START SOURCE RECORDS
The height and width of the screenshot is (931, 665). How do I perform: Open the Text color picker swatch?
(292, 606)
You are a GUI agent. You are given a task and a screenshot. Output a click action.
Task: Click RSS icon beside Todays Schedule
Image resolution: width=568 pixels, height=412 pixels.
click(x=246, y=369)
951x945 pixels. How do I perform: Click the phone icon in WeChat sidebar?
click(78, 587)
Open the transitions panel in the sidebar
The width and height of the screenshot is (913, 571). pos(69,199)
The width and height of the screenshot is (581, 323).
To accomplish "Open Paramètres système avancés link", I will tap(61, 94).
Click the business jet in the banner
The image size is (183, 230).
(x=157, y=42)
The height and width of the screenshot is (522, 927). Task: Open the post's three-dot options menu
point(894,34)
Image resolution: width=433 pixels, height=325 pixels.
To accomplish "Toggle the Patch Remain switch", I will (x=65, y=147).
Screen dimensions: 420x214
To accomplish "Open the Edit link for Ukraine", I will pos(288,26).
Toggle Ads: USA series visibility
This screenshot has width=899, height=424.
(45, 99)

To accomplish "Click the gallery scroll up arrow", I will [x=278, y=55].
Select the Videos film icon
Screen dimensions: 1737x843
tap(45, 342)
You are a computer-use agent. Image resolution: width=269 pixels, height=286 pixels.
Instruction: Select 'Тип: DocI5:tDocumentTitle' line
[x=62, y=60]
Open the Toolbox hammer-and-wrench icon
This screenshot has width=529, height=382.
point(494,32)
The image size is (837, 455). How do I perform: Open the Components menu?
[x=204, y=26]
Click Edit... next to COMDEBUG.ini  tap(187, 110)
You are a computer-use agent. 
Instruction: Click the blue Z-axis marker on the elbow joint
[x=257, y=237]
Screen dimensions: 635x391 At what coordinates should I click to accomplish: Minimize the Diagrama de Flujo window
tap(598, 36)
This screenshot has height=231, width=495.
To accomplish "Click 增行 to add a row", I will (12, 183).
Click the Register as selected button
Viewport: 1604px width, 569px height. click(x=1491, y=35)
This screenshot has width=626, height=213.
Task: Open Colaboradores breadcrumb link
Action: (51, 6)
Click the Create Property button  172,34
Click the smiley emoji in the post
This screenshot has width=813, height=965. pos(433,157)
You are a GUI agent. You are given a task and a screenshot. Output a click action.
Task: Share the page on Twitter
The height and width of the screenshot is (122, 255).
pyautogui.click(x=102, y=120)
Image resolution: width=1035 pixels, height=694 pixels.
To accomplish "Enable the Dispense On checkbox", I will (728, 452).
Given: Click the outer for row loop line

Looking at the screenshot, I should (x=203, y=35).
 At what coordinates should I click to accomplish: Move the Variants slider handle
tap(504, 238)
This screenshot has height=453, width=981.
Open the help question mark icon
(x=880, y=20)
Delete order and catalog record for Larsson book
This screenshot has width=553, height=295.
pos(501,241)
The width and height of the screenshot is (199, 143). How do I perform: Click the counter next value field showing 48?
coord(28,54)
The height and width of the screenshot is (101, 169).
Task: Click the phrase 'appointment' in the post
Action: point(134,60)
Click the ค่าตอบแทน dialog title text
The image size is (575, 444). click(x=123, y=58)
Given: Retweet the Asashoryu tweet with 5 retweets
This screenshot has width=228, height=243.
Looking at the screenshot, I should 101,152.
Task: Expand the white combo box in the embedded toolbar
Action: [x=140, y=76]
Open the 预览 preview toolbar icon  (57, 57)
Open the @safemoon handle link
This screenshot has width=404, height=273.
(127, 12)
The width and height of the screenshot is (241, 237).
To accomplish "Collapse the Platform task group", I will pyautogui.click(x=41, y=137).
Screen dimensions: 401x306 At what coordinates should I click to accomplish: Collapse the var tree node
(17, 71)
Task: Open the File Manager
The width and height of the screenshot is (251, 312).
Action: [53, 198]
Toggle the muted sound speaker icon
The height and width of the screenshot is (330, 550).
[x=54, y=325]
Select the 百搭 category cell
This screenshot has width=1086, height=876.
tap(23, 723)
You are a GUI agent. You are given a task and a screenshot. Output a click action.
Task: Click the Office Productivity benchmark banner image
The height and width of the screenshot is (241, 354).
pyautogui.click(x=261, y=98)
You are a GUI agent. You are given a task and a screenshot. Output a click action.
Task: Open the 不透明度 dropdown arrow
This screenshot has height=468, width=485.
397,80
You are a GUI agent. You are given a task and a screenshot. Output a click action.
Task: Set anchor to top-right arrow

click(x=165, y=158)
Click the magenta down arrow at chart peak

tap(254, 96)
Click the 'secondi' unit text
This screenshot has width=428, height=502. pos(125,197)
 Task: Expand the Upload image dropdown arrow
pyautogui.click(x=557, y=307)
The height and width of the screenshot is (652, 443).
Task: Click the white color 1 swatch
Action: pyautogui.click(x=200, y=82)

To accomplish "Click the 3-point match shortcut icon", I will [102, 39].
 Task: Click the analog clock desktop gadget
END SOURCE RECORDS
§ **TASK GOAL**
Above is a listing; print exactly its lines from the one with "Click the Register as selected button" through the one with "Click the Create", and no other lines.

§ **WRITTEN ANSWER**
Click the Register as selected button
Viewport: 1604px width, 569px height. click(x=1491, y=35)
This screenshot has width=626, height=213.
Task: Open Colaboradores breadcrumb link
Action: (51, 6)
Click the Create Property button  172,34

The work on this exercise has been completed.